By Akash Shah
(As orginally published in the Ticker:http://ticker.baruchconnect.com/article/career-corner-changing-your-major/)
Changing your major is common in college. According to NBC News, two out of three students entering undergraduate programs in the United States are undecided about their majors.
In addition, about 50 percent of American college students will change their majors at least once while in school. Students who have taken a well-rounded selection of coursework can make a more informed decision regarding major change.
At Baruch College, students well into the end of their junior year change majors and may even switch between the three schools, School of Public Affairs (SPA), Weissman School of Arts and Sciences and Zicklin School of Business.
Jennifer Harrington, undergraduate coordinator of the Office of Academic Programs at SPA, and Keisha McLeod, undergraduate coordinator of student affairs at Weissman, say that many students who considered themselves to be on the business track have contemplated changing their majors to public affairs or to a major at Weissman.
Furthermore, according to Judy Tse, director of undergraduate services at Zicklin, approximately 500 students have changed their major within Zicklin since January 2013.
There are several reasons why students change majors; most commonly, student’s interests and passion have changed.
Another reason is when a student is unable to meet certain academic requirements.

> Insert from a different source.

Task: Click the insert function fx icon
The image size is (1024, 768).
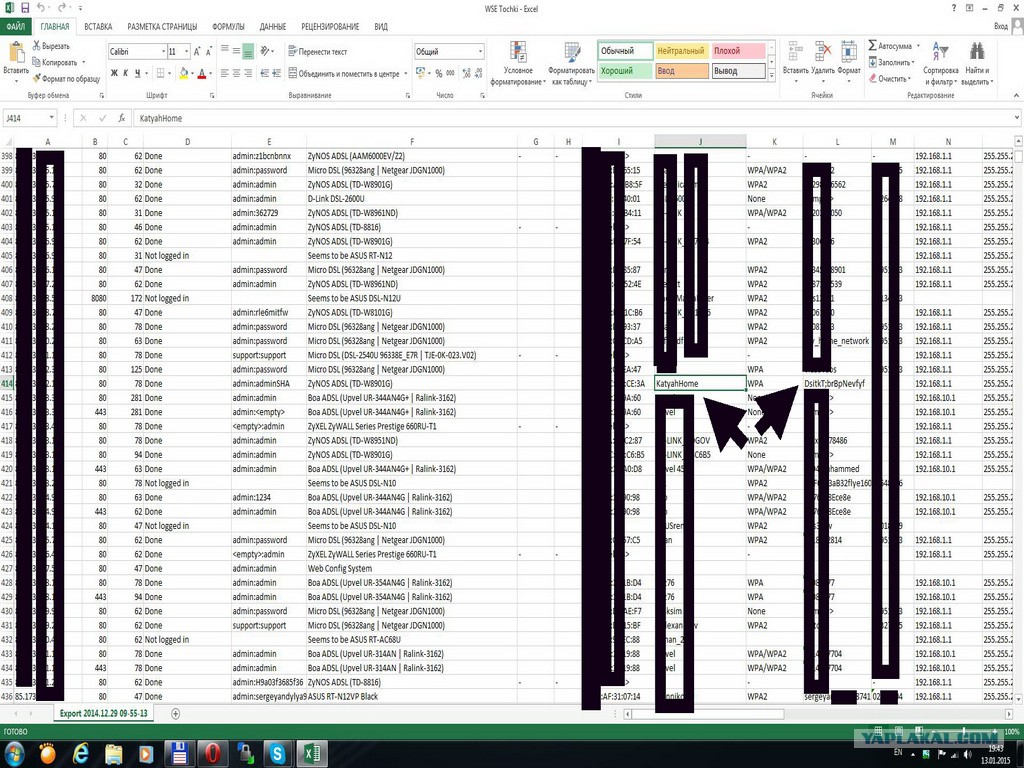Action: click(121, 118)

For example, Harrington and McLeod explained that calculus is a Zicklin requirement, which often prompts students to reconsider their major choice.
Before you select a major, you should research what major is best for you. One way to do your research is by visiting the STARR Career Development Center and meeting with a career counselor.

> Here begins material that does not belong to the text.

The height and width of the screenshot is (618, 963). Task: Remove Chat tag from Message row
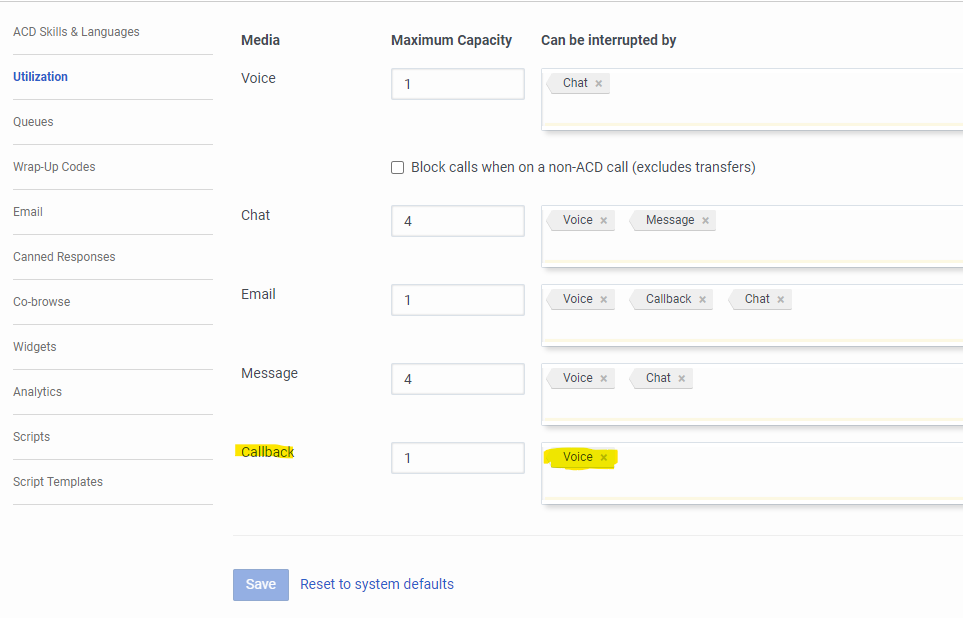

You can also take career-related assessments like Focus 2, the Strong Interest Inventory, and the MBTI (Myers-Briggs Type Indicator) to decide on your majors.
When deciding your major, be thorough in your self-assessment: try to identify your interests, key personality traits, your values, your skills and lifestyle preferences.
Since changing your major can impact your career objectives, you should explore prospective occupations and industries that correspond to your new major.
However, keep in mind that your major does not define your career trajectory.
For instance, you can be a psychology major interested in finance and pursuing a career in human resources. The skills you gain from your major can be applied to numerous fields.
Robert Freedman, academic counselor for the Office of the Dean at Zicklin, indicated that students should also perform academic self-assessments.
Specifically, if a student’s academic standing does not meet the departmental requirement, he or she should consider changing majors. Freedman suggested that students speak with their peers, professors and professionals to learn about their intended major and how it might relate to career opportunity.
After performing all the necessary assessments, student should take steps to create a plan for degree completion.
When creating an academic plan, meeting with an advisor at the Center for Academic Advisement can be beneficial.
The advisors can provide additional information about different majors offered at Baruch.
They will also help you to reevaluate the information in DegreeWorks and to plan which classes you should take during your remaining semesters at Baruch
If you decide to change your major, go to the registrar’s office to learn which documentation must be submitted. Also be aware that switching majors between different schools might entail additional steps.
Whether you are forced to change your major or you do so by choice, switching a major does not have to be the end of the world.
In fact, when you start to focus on all the opportunities that come with this change, it can bring clarity and optimism.
For many, this could be the first time that they have undertaken an in-depth self-assessment, and this could improve their chances of making a satisfying decision.